Things I learned the week of 22 July

Hmm lots of things on the list this week. Going to split it out since next week I'm in Canada.

Algebraic effects

This post by Dan Abramov.

Dan Abramov has such a way with explanation. Every post on his blog is a treat.

This week he described something called algebraic effects. I don't know why they're called that. But the idea is that in the same way as you can try and wait for errors to bubble all the way up to the corresponding catch, the idea here would be that you could bubble up on certain events and pass the result back down.

I'm not very good at describing it.

It makes sense, though.

Near the end of the article, Dan questions whether or not these would even be useful in Javascript. I think they might be. I haven't spent very long in this ecosystem but from what I've seen in the past few years, things are moving more in the direction of functional (rather than objective) programming. Maybe I'm wrong. But algebraic effects seem to be an artifact from the nerdcore functional programming cellars of the Internet, and Javascript is a hungry beast that devours all the best, and a good deal of the worst, of other languages.

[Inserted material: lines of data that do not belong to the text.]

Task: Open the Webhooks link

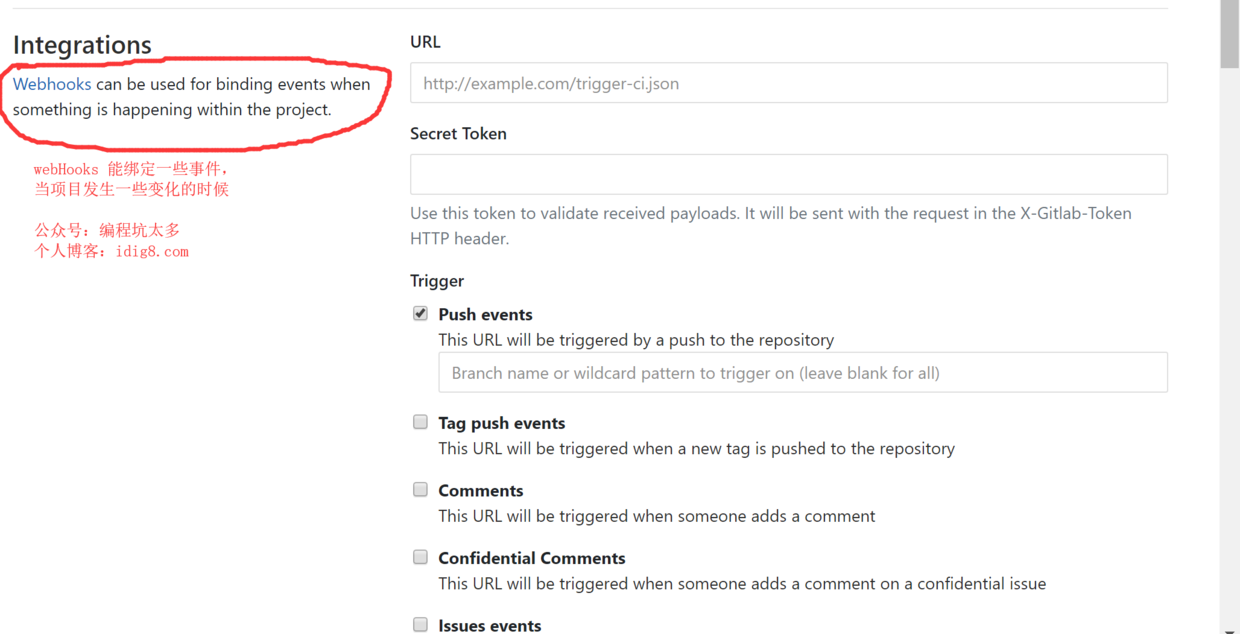Action: tap(52, 84)
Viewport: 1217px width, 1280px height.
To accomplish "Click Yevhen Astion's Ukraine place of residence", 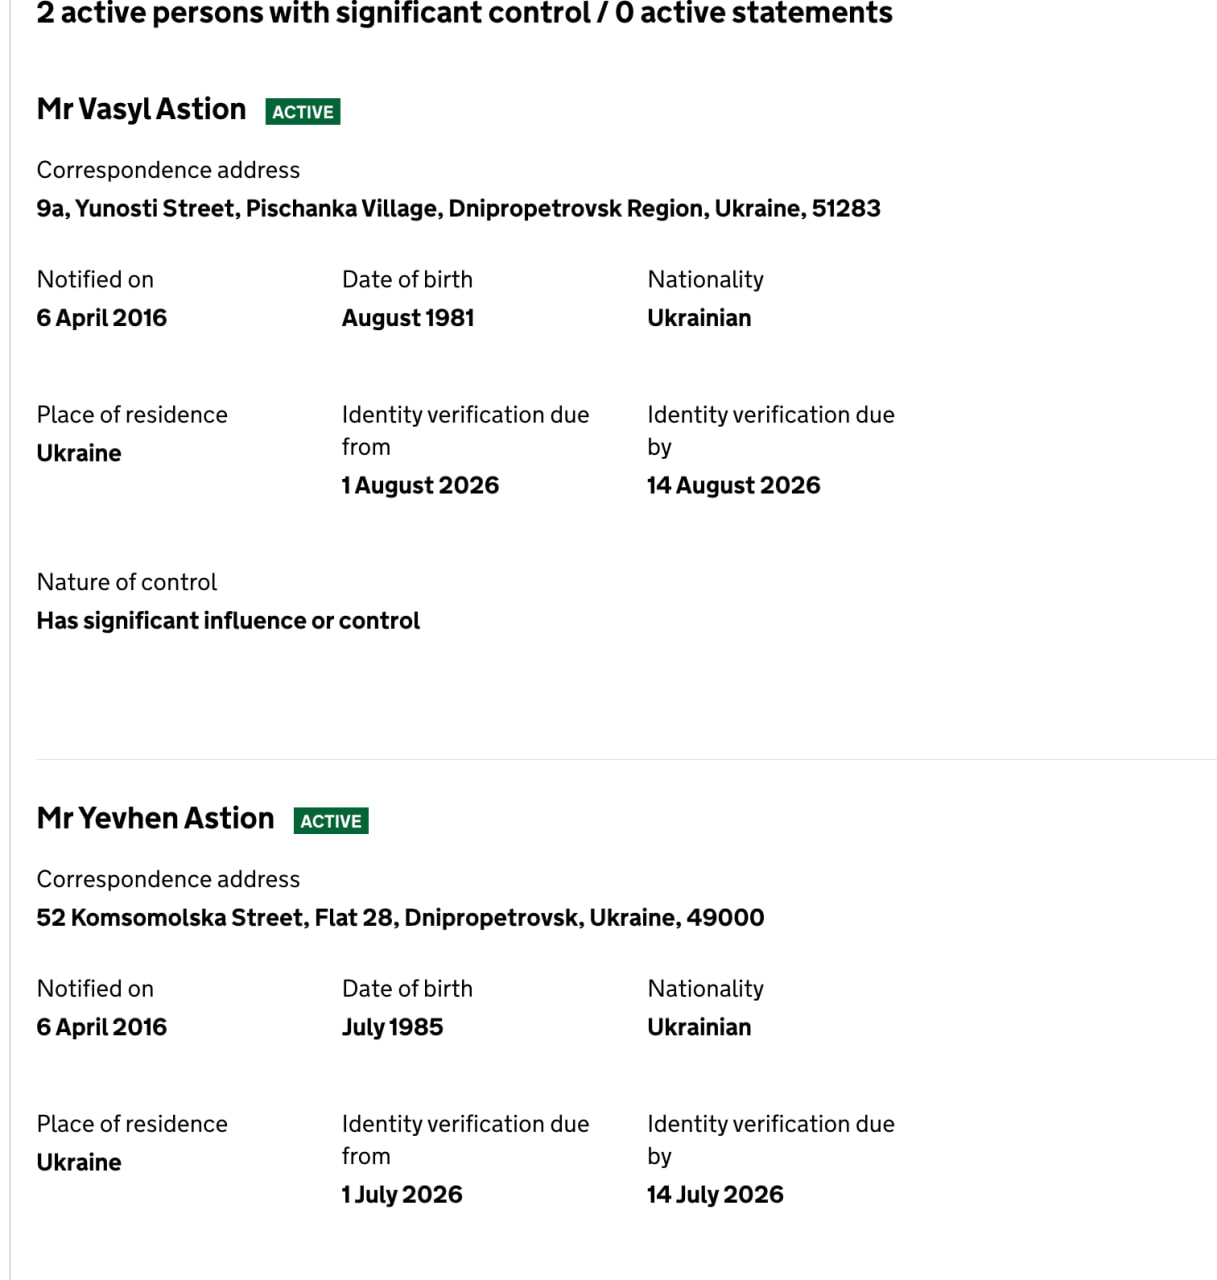I will coord(79,1162).
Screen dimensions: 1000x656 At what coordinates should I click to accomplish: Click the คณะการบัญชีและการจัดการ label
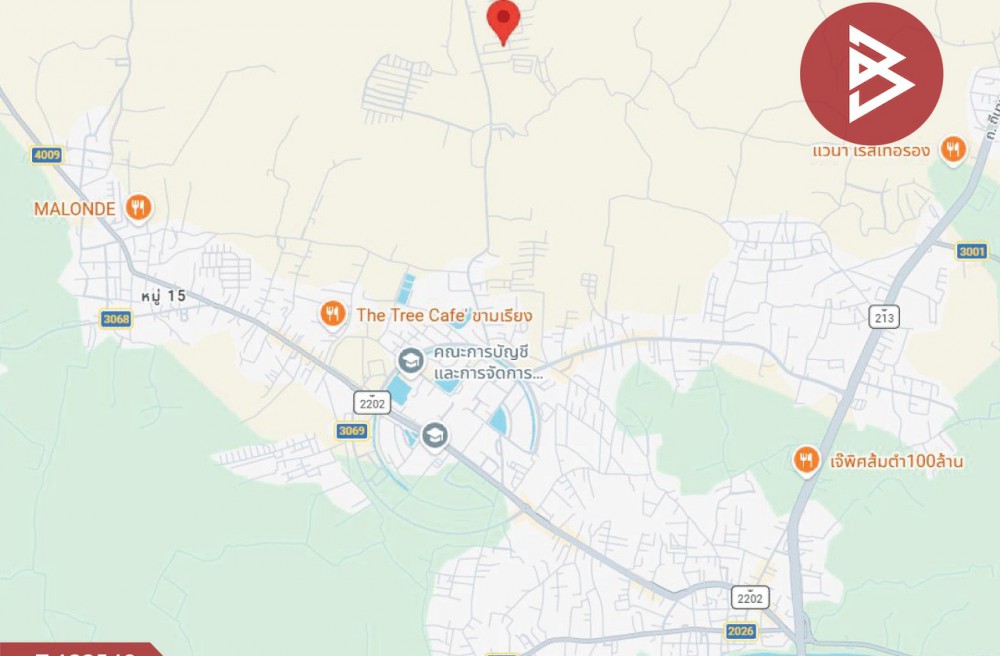pos(489,362)
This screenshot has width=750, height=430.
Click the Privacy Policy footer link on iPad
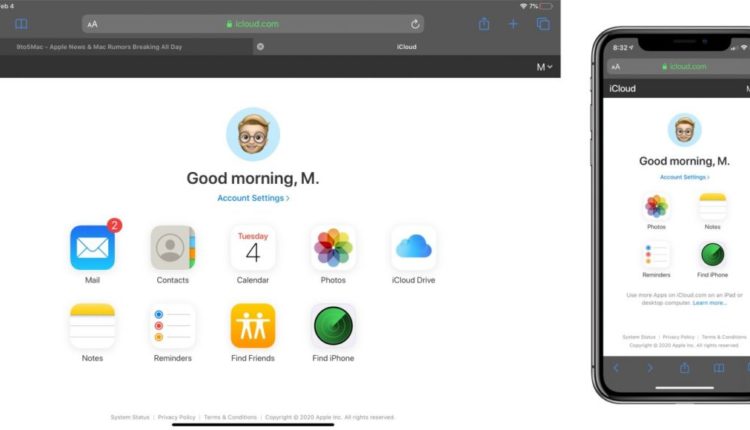(176, 417)
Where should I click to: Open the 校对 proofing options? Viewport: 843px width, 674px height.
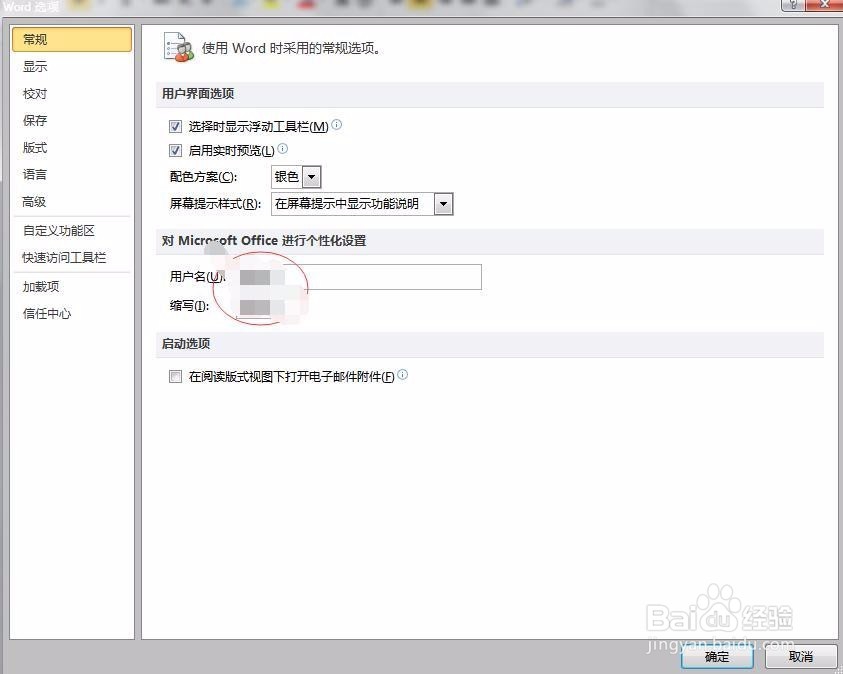35,93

That being said, it's telling how little I can understand from the 'further reading' section of this post. Maybe they're a little advanced for my Javascript mind.

Memoization

This post at Scotch.io.

From where I stand, most programming seems to be fairly easy once you get the basic concepts. Things like data types and objects and using functions judiciously. This is all the basic stuff that I learned in my first year.

I think I spent my second year learning how to assemble all of that a little better. I'm learning every day, but I think that my code is reasonably readable, tidy, and organised. Some would say that I'm putting a little bit too much emphasis on developer experience.

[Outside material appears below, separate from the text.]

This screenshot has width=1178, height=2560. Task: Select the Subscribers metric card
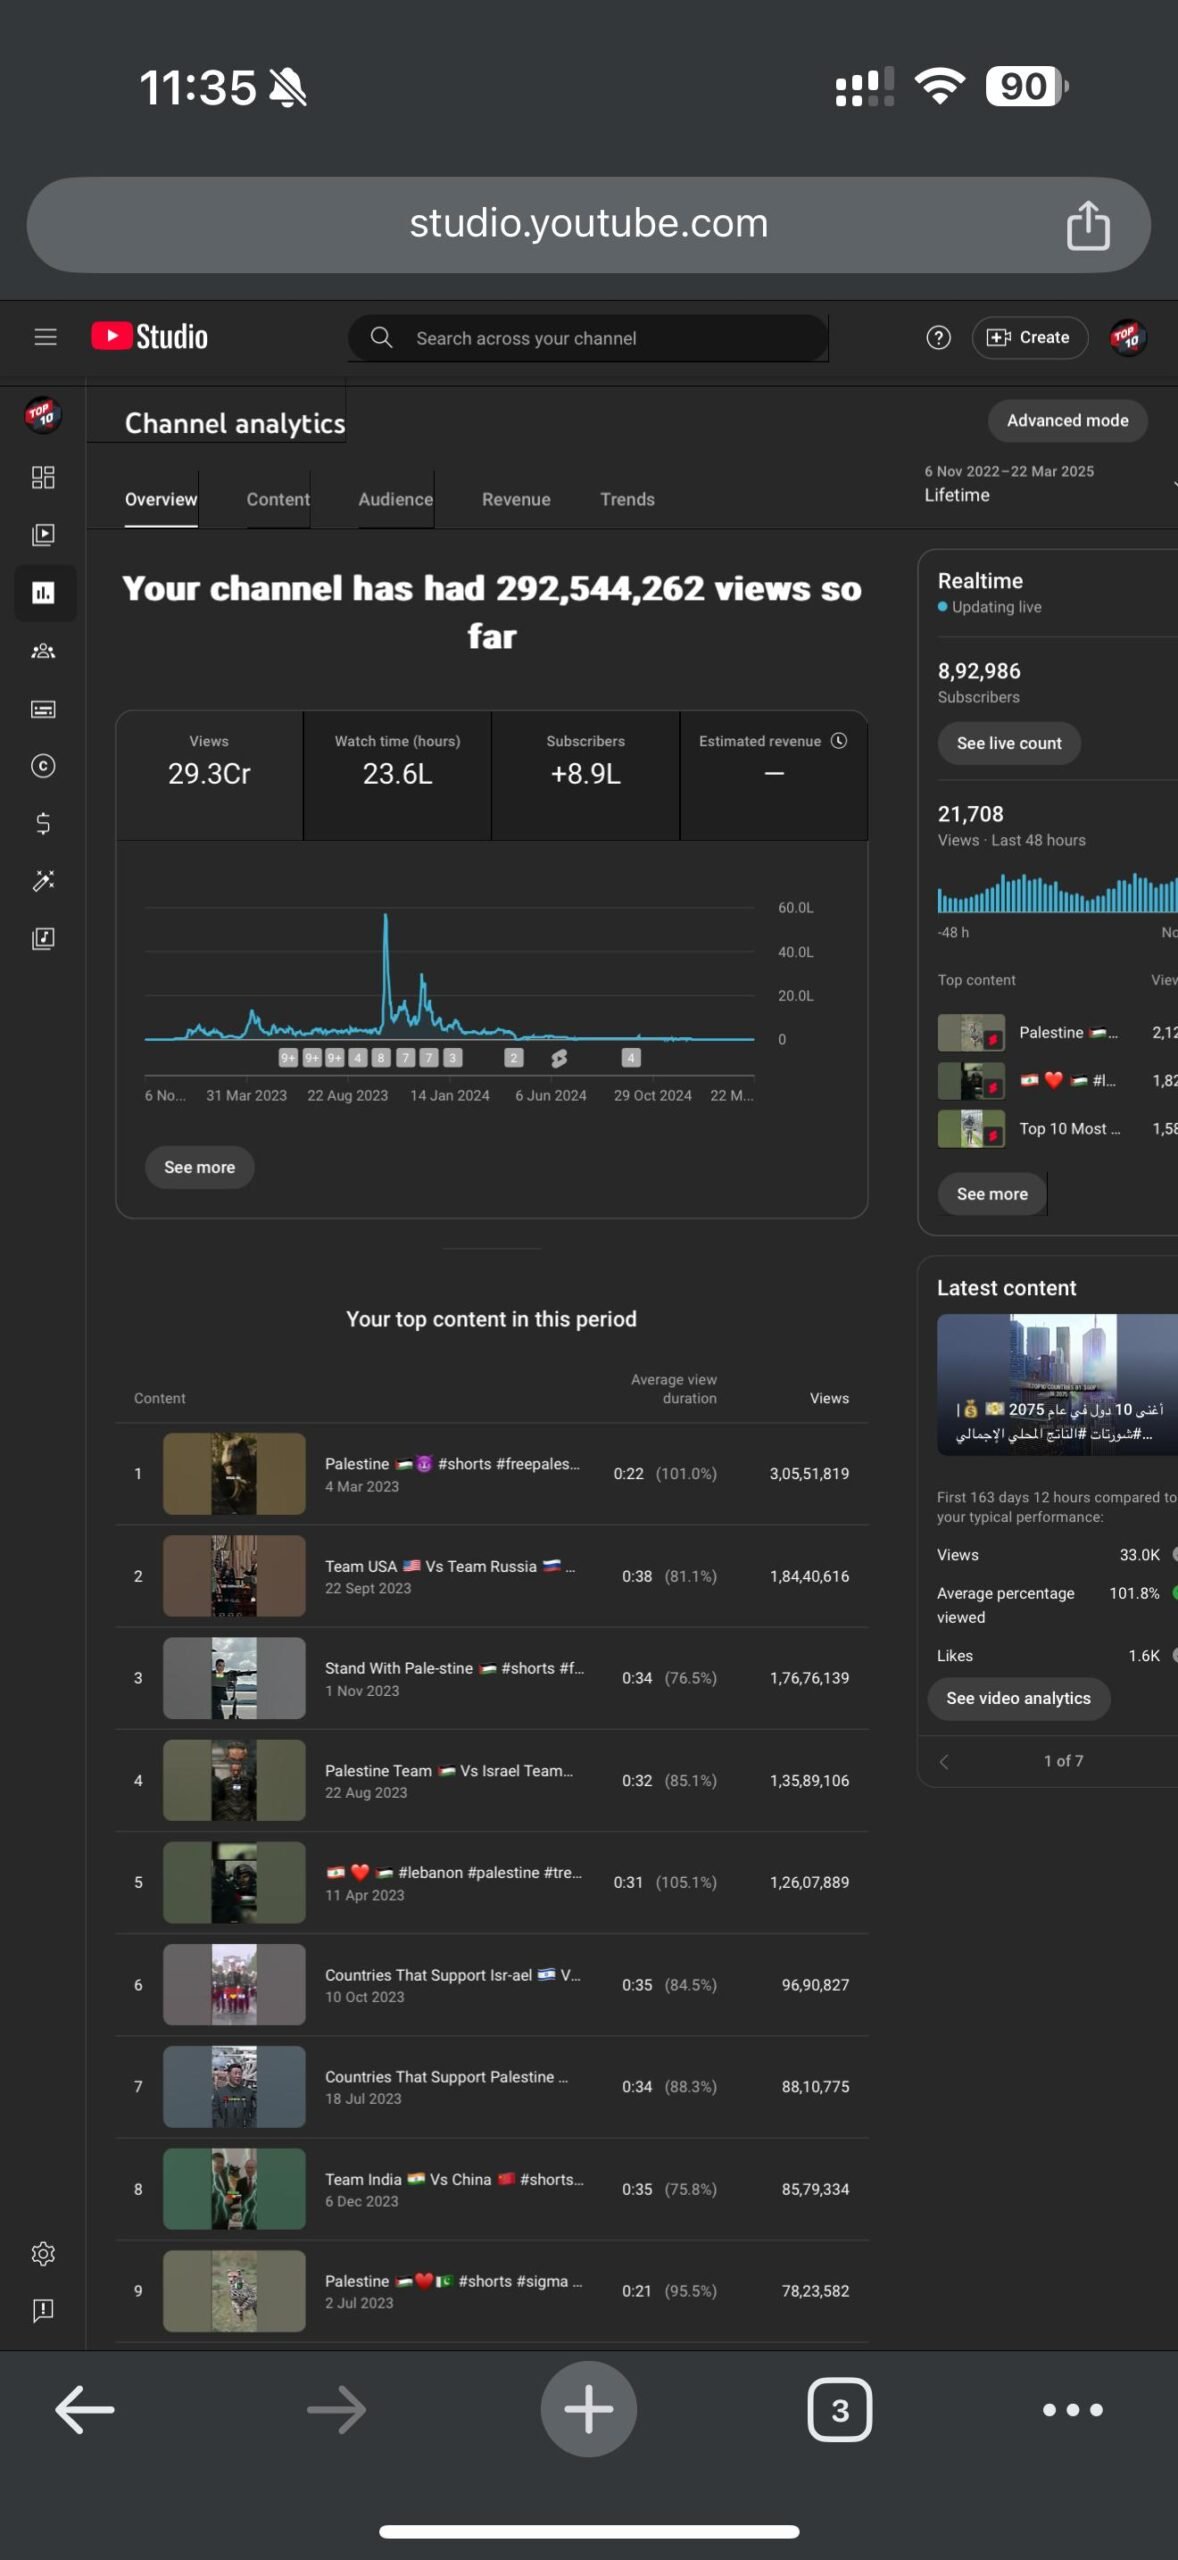pos(585,775)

Now I'm ready for ~advanced techniques~, and memoization feels like one of the first.

Everything is a bloody function now, and some of them are pretty computationally expensive. Especially things like searching, mapping over, or sorting through arrays. And since we're all writing idempotent functions, we shouldn't have to carry out the same expensive function if it's always going to return the same value.

Memoization caches the result of a function so that next time the function is called, the cached value is returned rather than running the whole function again. Which results in huge perf gains, which you can tell your boss about. Everyone appreciates perf.

Run a mile

This article from GQ.

Yes, an article from GQ. Something a little different here.

A marathon is way too far. Long distance running isn't great for you. Anything more than 10k is a huge time sink if you run regularly. I don't want to stop anyone else from running, but I've run a marathon before and I refuse to do it again.

On the other hand, I've always really liked interval training. I used to run 10 100m sprints a few times a week, and those were always quick and painful. Which is how I like my exercise.

Not much to say here. Haven't actually tried this yet. Gonna strap up and head out this weekend.